We will model whether a task will be delayed beyond its due date (`delay_days > 0`). A delay greater than zero means the finish date was after the due date. We'll use a simple logistic regression model with categorical features encoded via one-hot encoding.


In [None]:
# Create binary target for delay
df['delayed'] = (df['delay_days'] > 0).astype(int)

# Features and target
X = df[['task_type','phase','department','complexity','risk_level','estimated_effort_hours','budget_allocated','satisfaction_rating']]
y = df['delayed']

# Identify categorical and numeric columns
cat_cols = ['task_type','phase','department','risk_level']
num_cols = ['complexity','estimated_effort_hours','budget_allocated','satisfaction_rating']
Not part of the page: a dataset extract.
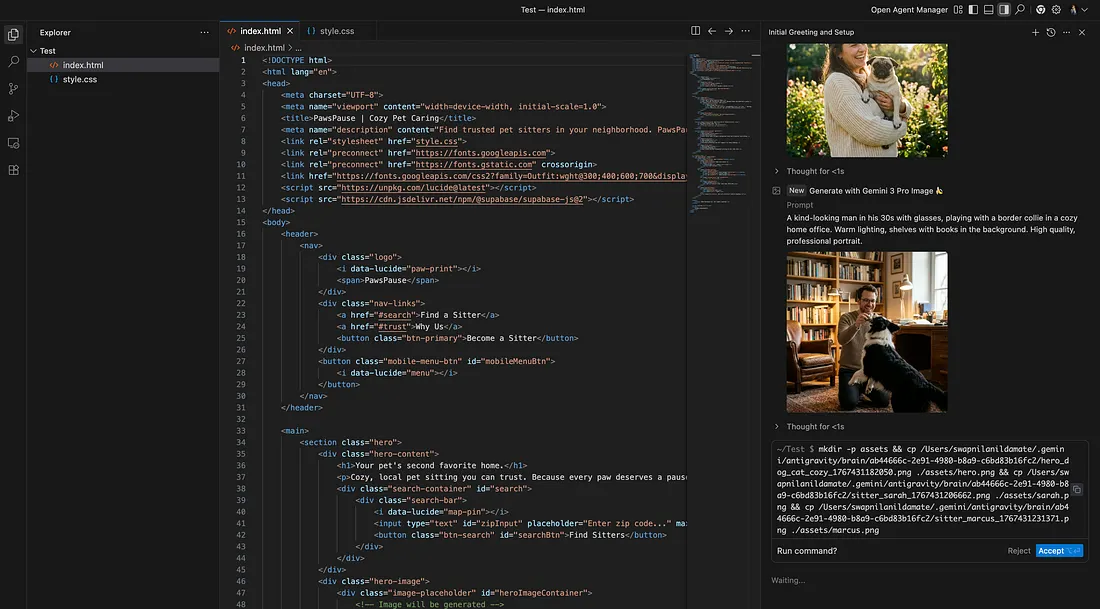Toggle the bottom panel layout
Screen dimensions: 1100x609
(988, 10)
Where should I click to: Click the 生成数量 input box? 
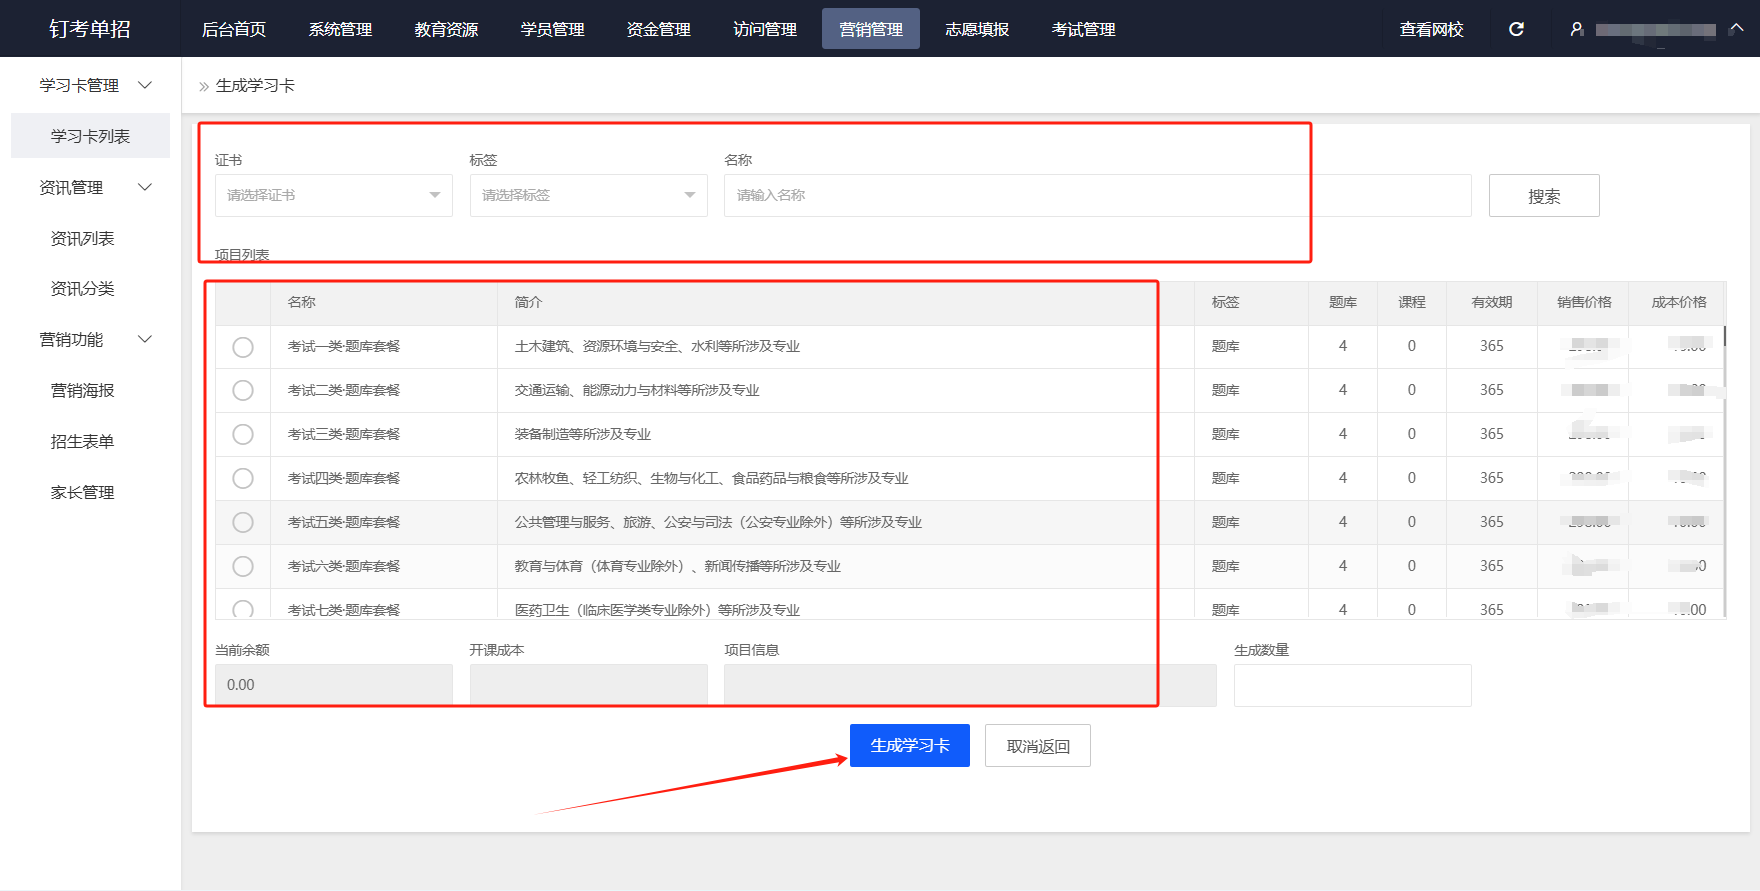coord(1352,686)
# Preprocess: one-hot encode categorical features
preprocessor = ColumnTransformer(transformers=[('cat', OneHotEncoder(drop='first'), cat_cols)], remainder='passthrough')

# Split the data
X_train, X_test, y_train, y_test = train_test_split(X, y, test_size=0.2, random_state=42)

# Define model
clf = LogisticRegression(max_iter=200)

# Create pipeline
pipe = Pipeline(steps=[('preprocessor', preprocessor), ('model', clf)])

# Fit model
pipe.fit(X_train, y_train)

# Predict and evaluate
y_pred = pipe.predict(X_test)
print('Classification Report:
', classification_report(y_test, y_pred))
print('Confusion Matrix:
', confusion_matrix(y_test, y_pred))

## Regression: Predicting Actual Effort Hours

Here we predict the actual effort hours required for a task using linear regression. Again we encode categorical variables and use a simple linear model for illustrative purposes.


In [None]:
# Features and target for regression
X_reg = df[['task_type','phase','department','complexity','risk_level','estimated_effort_hours','budget_allocated','satisfaction_rating']]
y_reg = df['actual_effort_hours']

# Split the data
X_train_r, X_test_r, y_train_r, y_test_r = train_test_split(X_reg, y_reg, test_size=0.2, random_state=42)

# Preprocess and model
preprocessor_r = ColumnTransformer(transformers=[('cat', OneHotEncoder(drop='first'), cat_cols)], remainder='passthrough')
model_r = LinearRegression()
pipe_r = Pipeline(steps=[('preprocessor', preprocessor_r), ('model', model_r)])

# Fit model
pipe_r.fit(X_train_r, y_train_r)

# Predict
y_pred_r = pipe_r.predict(X_test_r)

# Evaluate with RMSE
rmse = mean_squared_error(y_test_r, y_pred_r, squared=False)
print('Root Mean Squared Error:', rmse)

## Conclusion

This synthetic project resource dataset illustrates how basic analytics and machine learning can inform project management decisions. From simple visualizations we discovered relationships between budget, effort and complexity. A logistic regression model helped identify factors that contribute to delays, while a linear regression provided a baseline prediction of actual effort hours based on early indicators.

Further improvements might include more sophisticated models (e.g., random forests or gradient boosting), cross-validation for better generalization, and domain-specific feature engineering.